--- START ---

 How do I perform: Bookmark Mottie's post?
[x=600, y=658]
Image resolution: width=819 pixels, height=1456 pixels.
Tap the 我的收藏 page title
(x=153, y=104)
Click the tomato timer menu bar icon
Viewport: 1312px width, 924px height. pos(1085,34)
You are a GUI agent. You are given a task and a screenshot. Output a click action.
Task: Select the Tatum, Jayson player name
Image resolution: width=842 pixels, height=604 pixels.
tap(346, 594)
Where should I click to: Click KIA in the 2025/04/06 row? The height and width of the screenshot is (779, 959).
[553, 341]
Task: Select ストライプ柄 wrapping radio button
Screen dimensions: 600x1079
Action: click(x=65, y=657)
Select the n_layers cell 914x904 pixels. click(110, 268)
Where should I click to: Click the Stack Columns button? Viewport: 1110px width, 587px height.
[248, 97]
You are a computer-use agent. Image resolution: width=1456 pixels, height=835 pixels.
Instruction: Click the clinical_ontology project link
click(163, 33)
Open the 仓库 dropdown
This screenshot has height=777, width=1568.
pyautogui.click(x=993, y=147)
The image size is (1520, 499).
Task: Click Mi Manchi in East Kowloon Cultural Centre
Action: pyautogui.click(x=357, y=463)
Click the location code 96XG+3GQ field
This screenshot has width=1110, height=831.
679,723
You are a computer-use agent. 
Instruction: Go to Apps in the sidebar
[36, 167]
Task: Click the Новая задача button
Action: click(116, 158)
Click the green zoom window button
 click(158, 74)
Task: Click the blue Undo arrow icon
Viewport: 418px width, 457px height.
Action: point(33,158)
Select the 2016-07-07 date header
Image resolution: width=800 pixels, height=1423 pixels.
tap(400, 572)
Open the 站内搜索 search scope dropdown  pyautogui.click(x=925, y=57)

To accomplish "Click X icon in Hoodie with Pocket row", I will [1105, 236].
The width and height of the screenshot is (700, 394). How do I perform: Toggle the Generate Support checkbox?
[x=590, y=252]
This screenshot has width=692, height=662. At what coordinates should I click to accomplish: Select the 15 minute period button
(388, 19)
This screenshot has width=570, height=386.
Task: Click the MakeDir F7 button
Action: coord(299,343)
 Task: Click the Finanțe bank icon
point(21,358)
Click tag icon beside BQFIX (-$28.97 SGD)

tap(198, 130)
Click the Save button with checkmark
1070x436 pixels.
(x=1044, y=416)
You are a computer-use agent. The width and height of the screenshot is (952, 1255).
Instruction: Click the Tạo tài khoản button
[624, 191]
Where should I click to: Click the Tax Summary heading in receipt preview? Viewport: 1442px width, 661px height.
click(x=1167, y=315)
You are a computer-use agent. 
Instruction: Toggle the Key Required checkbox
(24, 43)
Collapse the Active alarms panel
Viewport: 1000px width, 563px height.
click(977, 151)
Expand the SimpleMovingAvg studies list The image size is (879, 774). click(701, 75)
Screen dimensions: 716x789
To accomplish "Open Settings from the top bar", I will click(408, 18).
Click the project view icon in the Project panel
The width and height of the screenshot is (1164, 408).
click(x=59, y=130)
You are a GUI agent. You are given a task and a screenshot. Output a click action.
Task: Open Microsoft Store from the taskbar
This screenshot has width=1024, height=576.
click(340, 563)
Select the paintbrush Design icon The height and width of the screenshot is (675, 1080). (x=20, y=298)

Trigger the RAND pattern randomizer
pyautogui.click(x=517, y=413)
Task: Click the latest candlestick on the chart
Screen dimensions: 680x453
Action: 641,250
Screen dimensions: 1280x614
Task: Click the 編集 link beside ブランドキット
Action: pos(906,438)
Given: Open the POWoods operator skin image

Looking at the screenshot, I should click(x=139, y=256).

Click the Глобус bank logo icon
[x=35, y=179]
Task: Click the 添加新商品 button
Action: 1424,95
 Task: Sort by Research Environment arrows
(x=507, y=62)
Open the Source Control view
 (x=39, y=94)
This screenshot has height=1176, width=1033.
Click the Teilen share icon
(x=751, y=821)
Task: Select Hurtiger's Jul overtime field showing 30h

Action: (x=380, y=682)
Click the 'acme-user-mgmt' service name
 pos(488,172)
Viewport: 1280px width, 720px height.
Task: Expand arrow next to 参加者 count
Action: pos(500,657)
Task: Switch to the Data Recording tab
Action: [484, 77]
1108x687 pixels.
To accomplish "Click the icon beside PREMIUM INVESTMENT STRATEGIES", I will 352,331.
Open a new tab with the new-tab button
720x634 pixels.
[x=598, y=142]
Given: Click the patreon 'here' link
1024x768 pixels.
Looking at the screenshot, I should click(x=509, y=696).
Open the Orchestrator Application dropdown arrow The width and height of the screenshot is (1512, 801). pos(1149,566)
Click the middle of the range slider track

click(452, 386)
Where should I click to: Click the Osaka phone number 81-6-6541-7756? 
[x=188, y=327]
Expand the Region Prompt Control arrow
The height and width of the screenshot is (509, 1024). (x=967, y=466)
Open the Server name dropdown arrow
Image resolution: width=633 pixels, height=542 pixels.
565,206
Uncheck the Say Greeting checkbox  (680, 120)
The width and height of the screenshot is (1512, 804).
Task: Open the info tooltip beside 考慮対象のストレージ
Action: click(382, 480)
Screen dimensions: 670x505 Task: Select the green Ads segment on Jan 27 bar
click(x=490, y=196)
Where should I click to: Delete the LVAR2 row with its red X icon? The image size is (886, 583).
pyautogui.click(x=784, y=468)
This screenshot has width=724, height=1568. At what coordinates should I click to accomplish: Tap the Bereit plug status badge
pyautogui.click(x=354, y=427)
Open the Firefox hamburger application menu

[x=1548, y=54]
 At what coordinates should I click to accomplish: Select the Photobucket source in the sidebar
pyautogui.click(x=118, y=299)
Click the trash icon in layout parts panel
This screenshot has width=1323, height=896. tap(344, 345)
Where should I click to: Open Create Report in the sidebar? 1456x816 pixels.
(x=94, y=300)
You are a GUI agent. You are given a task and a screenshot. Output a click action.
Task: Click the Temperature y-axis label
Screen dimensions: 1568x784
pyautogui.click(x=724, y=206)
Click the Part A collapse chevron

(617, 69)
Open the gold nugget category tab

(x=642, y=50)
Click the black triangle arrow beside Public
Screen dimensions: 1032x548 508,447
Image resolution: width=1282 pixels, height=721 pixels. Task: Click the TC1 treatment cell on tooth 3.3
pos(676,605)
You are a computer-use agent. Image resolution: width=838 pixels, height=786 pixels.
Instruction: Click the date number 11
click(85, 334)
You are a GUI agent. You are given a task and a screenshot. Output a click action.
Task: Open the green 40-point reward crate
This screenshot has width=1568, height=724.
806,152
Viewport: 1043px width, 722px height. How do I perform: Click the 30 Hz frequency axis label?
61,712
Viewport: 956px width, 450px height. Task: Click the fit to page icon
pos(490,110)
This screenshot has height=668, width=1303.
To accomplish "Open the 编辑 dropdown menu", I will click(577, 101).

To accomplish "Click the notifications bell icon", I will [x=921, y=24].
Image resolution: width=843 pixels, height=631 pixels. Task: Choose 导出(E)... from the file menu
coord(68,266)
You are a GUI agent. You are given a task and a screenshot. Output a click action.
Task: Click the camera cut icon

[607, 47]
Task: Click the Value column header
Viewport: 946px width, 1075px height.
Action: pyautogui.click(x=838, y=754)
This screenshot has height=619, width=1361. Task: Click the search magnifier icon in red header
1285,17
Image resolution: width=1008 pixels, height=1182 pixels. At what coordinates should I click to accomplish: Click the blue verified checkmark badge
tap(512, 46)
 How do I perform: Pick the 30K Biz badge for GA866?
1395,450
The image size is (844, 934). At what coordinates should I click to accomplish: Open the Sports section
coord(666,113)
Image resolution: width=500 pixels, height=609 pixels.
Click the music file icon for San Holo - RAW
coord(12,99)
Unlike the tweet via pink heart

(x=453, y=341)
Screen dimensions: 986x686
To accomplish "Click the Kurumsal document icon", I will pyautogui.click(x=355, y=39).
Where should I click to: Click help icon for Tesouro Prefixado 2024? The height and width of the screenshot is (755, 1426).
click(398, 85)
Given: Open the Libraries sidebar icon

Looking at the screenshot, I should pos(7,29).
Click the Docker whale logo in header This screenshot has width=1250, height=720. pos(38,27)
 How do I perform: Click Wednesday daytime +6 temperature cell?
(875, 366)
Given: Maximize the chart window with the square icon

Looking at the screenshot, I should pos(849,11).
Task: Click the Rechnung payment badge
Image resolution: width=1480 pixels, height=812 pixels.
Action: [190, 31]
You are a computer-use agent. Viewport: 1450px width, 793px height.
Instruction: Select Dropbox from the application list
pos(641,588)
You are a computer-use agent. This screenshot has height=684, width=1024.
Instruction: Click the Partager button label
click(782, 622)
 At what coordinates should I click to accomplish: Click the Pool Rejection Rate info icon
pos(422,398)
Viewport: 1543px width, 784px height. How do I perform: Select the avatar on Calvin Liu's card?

--- END ---

▶ _Your goal_: From the first line of the listing above through the line that contains "Task: Select the Tatum, Jayson player name", retype every line exactly, and write nothing else.

▶ _Answer for the task_:
 How do I perform: Bookmark Mottie's post?
[x=600, y=658]
Image resolution: width=819 pixels, height=1456 pixels.
Tap the 我的收藏 page title
(x=153, y=104)
Click the tomato timer menu bar icon
Viewport: 1312px width, 924px height. pos(1085,34)
You are a GUI agent. You are given a task and a screenshot. Output a click action.
Task: Select the Tatum, Jayson player name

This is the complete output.